- _Directions for this task_:
Repeat each entry below exactly.

- _Working data_:
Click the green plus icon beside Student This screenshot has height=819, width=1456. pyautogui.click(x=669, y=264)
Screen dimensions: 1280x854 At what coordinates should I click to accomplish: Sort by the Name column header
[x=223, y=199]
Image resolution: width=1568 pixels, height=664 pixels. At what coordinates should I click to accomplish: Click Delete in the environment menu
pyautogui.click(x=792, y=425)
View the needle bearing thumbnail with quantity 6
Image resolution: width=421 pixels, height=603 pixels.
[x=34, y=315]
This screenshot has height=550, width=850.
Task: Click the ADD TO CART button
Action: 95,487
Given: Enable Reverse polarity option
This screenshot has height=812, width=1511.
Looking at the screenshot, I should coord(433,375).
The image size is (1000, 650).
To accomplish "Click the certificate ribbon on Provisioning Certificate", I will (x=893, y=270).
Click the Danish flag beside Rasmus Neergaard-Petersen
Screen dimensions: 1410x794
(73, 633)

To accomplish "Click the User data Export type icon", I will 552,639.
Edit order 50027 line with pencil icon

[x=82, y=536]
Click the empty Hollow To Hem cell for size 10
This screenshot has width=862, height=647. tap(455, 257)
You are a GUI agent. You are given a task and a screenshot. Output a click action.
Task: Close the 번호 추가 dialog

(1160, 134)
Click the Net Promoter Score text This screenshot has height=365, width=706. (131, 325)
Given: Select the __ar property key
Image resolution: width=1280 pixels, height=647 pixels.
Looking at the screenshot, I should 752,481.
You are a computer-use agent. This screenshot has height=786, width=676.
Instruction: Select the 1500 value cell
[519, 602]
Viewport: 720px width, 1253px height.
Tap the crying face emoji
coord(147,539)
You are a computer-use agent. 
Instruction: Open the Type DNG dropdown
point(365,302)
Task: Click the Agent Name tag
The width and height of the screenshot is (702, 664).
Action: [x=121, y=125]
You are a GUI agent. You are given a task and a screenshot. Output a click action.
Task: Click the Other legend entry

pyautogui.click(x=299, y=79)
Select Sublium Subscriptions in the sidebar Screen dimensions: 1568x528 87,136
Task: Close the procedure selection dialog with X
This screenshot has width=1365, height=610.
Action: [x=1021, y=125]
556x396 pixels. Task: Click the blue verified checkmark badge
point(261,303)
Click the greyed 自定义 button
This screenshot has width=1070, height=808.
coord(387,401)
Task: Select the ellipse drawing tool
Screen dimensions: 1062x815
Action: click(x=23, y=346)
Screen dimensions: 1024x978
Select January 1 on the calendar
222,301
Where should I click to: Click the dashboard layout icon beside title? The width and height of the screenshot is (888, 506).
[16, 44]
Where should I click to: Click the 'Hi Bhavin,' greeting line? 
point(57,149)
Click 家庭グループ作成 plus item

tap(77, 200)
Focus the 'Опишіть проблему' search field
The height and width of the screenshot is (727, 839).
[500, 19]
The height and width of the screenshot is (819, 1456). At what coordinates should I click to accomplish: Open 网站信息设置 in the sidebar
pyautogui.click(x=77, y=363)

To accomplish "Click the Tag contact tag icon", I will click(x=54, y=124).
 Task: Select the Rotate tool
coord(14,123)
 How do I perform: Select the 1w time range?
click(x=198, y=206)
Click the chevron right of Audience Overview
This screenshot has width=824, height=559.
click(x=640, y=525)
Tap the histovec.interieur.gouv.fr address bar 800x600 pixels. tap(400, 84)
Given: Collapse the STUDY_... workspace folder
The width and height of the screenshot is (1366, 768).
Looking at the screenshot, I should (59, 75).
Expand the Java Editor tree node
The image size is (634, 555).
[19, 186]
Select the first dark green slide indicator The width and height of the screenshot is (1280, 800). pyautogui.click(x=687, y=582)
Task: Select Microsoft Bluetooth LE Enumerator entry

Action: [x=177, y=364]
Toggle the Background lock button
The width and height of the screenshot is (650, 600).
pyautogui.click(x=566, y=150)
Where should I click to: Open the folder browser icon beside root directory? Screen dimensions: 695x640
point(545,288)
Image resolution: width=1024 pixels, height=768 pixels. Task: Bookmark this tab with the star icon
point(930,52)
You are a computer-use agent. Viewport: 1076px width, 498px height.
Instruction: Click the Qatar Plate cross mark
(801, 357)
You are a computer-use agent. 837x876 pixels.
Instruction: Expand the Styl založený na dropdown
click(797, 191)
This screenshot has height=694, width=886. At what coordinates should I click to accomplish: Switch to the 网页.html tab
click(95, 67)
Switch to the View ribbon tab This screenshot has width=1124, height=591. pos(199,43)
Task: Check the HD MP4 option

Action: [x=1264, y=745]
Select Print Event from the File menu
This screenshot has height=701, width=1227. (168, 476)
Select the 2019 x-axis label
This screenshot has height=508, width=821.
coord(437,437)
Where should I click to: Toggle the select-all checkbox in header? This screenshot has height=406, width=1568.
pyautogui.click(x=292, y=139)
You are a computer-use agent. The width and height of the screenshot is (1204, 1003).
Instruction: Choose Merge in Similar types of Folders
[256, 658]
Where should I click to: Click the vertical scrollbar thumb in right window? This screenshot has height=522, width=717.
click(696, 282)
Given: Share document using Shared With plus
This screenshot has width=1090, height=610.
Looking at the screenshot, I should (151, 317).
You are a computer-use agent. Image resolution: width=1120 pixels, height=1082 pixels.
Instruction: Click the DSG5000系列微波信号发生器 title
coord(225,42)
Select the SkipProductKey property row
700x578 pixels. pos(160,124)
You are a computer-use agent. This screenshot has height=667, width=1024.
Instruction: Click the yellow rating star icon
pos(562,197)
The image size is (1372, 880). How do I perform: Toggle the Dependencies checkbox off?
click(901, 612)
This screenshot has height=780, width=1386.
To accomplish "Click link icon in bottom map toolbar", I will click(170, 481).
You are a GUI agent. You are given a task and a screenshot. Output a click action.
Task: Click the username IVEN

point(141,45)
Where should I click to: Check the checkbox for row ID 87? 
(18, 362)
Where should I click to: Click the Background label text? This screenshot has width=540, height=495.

- _Result below_:
Click the green plus icon beside Student This screenshot has height=819, width=1456. pyautogui.click(x=669, y=264)
Screen dimensions: 1280x854 At what coordinates should I click to accomplish: Sort by the Name column header
[x=223, y=199]
Image resolution: width=1568 pixels, height=664 pixels. At what coordinates should I click to accomplish: Click Delete in the environment menu
pyautogui.click(x=792, y=425)
View the needle bearing thumbnail with quantity 6
Image resolution: width=421 pixels, height=603 pixels.
[x=34, y=315]
This screenshot has height=550, width=850.
Task: Click the ADD TO CART button
Action: 95,487
Given: Enable Reverse polarity option
This screenshot has height=812, width=1511.
Looking at the screenshot, I should coord(433,375).
The image size is (1000, 650).
To accomplish "Click the certificate ribbon on Provisioning Certificate", I will (x=893, y=270).
Click the Danish flag beside Rasmus Neergaard-Petersen
Screen dimensions: 1410x794
(73, 633)

To accomplish "Click the User data Export type icon", I will 552,639.
Edit order 50027 line with pencil icon

[x=82, y=536]
Click the empty Hollow To Hem cell for size 10
This screenshot has width=862, height=647. tap(455, 257)
You are a GUI agent. You are given a task and a screenshot. Output a click action.
Task: Close the 번호 추가 dialog

(1160, 134)
Click the Net Promoter Score text This screenshot has height=365, width=706. (131, 325)
Given: Select the __ar property key
Image resolution: width=1280 pixels, height=647 pixels.
Looking at the screenshot, I should 752,481.
You are a computer-use agent. This screenshot has height=786, width=676.
Instruction: Select the 1500 value cell
[519, 602]
Viewport: 720px width, 1253px height.
Tap the crying face emoji
coord(147,539)
You are a computer-use agent. 
Instruction: Open the Type DNG dropdown
point(365,302)
Task: Click the Agent Name tag
The width and height of the screenshot is (702, 664).
Action: [x=121, y=125]
You are a GUI agent. You are given a task and a screenshot. Output a click action.
Task: Click the Other legend entry

pyautogui.click(x=299, y=79)
Select Sublium Subscriptions in the sidebar Screen dimensions: 1568x528 87,136
Task: Close the procedure selection dialog with X
This screenshot has width=1365, height=610.
Action: [x=1021, y=125]
556x396 pixels. Task: Click the blue verified checkmark badge
point(261,303)
Click the greyed 自定义 button
This screenshot has width=1070, height=808.
coord(387,401)
Task: Select the ellipse drawing tool
Screen dimensions: 1062x815
Action: click(x=23, y=346)
Screen dimensions: 1024x978
Select January 1 on the calendar
222,301
Where should I click to: Click the dashboard layout icon beside title? The width and height of the screenshot is (888, 506).
[16, 44]
Where should I click to: Click the 'Hi Bhavin,' greeting line? 
point(57,149)
Click 家庭グループ作成 plus item

tap(77, 200)
Focus the 'Опишіть проблему' search field
The height and width of the screenshot is (727, 839).
[500, 19]
The height and width of the screenshot is (819, 1456). At what coordinates should I click to accomplish: Open 网站信息设置 in the sidebar
pyautogui.click(x=77, y=363)

To accomplish "Click the Tag contact tag icon", I will click(x=54, y=124).
 Task: Select the Rotate tool
coord(14,123)
 How do I perform: Select the 1w time range?
click(x=198, y=206)
Click the chevron right of Audience Overview
This screenshot has width=824, height=559.
click(x=640, y=525)
Tap the histovec.interieur.gouv.fr address bar 800x600 pixels. tap(400, 84)
Given: Collapse the STUDY_... workspace folder
The width and height of the screenshot is (1366, 768).
Looking at the screenshot, I should (59, 75).
Expand the Java Editor tree node
The image size is (634, 555).
[19, 186]
Select the first dark green slide indicator The width and height of the screenshot is (1280, 800). pyautogui.click(x=687, y=582)
Task: Select Microsoft Bluetooth LE Enumerator entry

Action: [x=177, y=364]
Toggle the Background lock button
The width and height of the screenshot is (650, 600).
pyautogui.click(x=566, y=150)
Where should I click to: Open the folder browser icon beside root directory? Screen dimensions: 695x640
point(545,288)
Image resolution: width=1024 pixels, height=768 pixels. Task: Bookmark this tab with the star icon
point(930,52)
You are a computer-use agent. Viewport: 1076px width, 498px height.
Instruction: Click the Qatar Plate cross mark
(801, 357)
You are a computer-use agent. 837x876 pixels.
Instruction: Expand the Styl založený na dropdown
click(797, 191)
This screenshot has height=694, width=886. At what coordinates should I click to accomplish: Switch to the 网页.html tab
click(95, 67)
Switch to the View ribbon tab This screenshot has width=1124, height=591. pos(199,43)
Task: Check the HD MP4 option

Action: [x=1264, y=745]
Select Print Event from the File menu
This screenshot has height=701, width=1227. (168, 476)
Select the 2019 x-axis label
This screenshot has height=508, width=821.
coord(437,437)
Where should I click to: Toggle the select-all checkbox in header? This screenshot has height=406, width=1568.
pyautogui.click(x=292, y=139)
You are a computer-use agent. The width and height of the screenshot is (1204, 1003).
Instruction: Choose Merge in Similar types of Folders
[256, 658]
Where should I click to: Click the vertical scrollbar thumb in right window? This screenshot has height=522, width=717.
click(696, 282)
Given: Share document using Shared With plus
This screenshot has width=1090, height=610.
Looking at the screenshot, I should (151, 317).
You are a computer-use agent. Image resolution: width=1120 pixels, height=1082 pixels.
Instruction: Click the DSG5000系列微波信号发生器 title
coord(225,42)
Select the SkipProductKey property row
700x578 pixels. pos(160,124)
You are a computer-use agent. This screenshot has height=667, width=1024.
Instruction: Click the yellow rating star icon
pos(562,197)
The image size is (1372, 880). How do I perform: Toggle the Dependencies checkbox off?
click(901, 612)
This screenshot has height=780, width=1386.
To accomplish "Click link icon in bottom map toolbar", I will click(170, 481).
You are a GUI agent. You are given a task and a screenshot. Output a click action.
Task: Click the username IVEN

point(141,45)
Where should I click to: Check the checkbox for row ID 87? 
(18, 362)
Where should I click to: Click the Background label text? This screenshot has width=540, height=495.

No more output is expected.